As I said, the Walkabouts are a forgotten piece of Seattle’s music scene as it is currently perceived outside of the Northwest. Ironically, it can be said that the band’s Sub Pop signing was also some foresight by the preeminent grunge label of the day, understanding that one trend gives way to the next. The Walkabouts were pure independent rock (by the loose association given to the genre in the early ‘00s) and it’s no more on display than on Devil’s Road and Nighttown. Both straddle a line between the complex ideals of their Seattle beginnings but the production and song structure are far more in tune with current proclivities of modern non-mainstream rock). These are the slower songs of a fledging R.E.M. while also the swansongs of that same make up (think Reckoning colliding with “E-bow the Letter”).
Despite being out of place for much of their youth, the Walkabouts were really projecting a music of the future: a crafty blend of pop, rock, and soul that is now at the heart of a new popular movement in music and surprisingly, was once the renewed backbone of the Sub Pop roster as it reinvented itself in the early ‘00s.

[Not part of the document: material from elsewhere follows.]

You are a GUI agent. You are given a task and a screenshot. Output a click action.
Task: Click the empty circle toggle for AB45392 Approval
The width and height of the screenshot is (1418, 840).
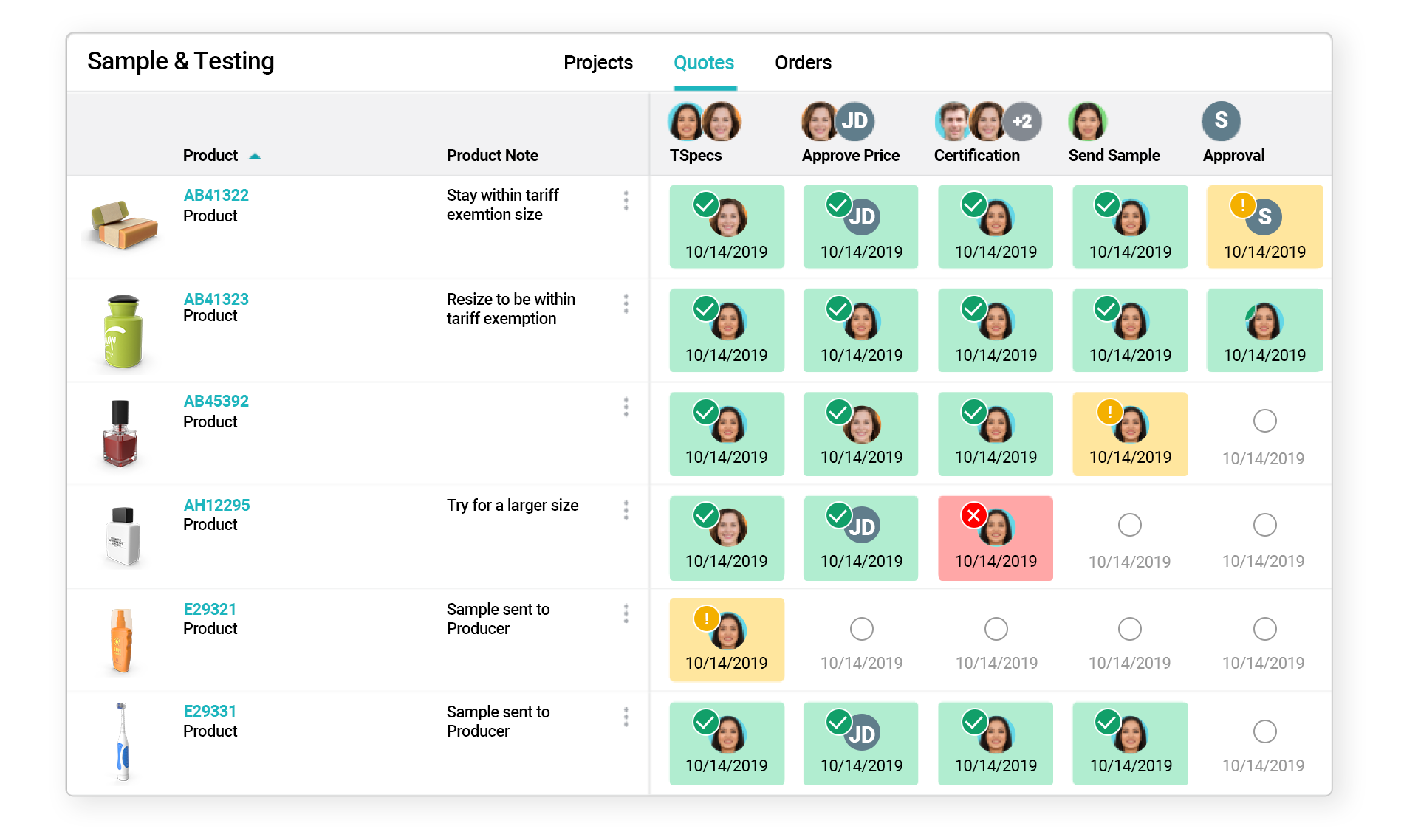[x=1264, y=421]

These two albums are a great time capsule into a band expanding on those ideas in a time when very few bands were finding any success in a genre in the middle of alternative and AOR. These are not songs to set beside an adult contemporary station the way “Butterfly Kisses” or “In the House of Stone and Light” did, nor were they edgy or distorted enough to be on your fly-by-night X-radio station. Devil’s Road begins experimenting with orchestration and ideas bigger than three chords and a choral hook. Those ideas grow larger with Nighttown (pronounced loudly with opener “Follow Me an Angel”), quietly giving life to the expanded genre of rock that wasn’t beholden to the aggressiveness of alternative music nor was it trying to appeal to Baby Boomers who were still bashful of keeping their radio dial affixed to the local classic rock station.
Devil’s Road and Nighttown are far from experimental in practice, but in theory and placed in the era in which the Walkabouts were founded and began putting these ideas to record, these two deluxe reissues are proud monuments to the bands in Seattle who did not follow the path of Nirvana, Mudhoney, Tad, Soundgarden, Mother Love Bone, et. al. There were many bands with their own visions stunted by the singular focus on one kind of music.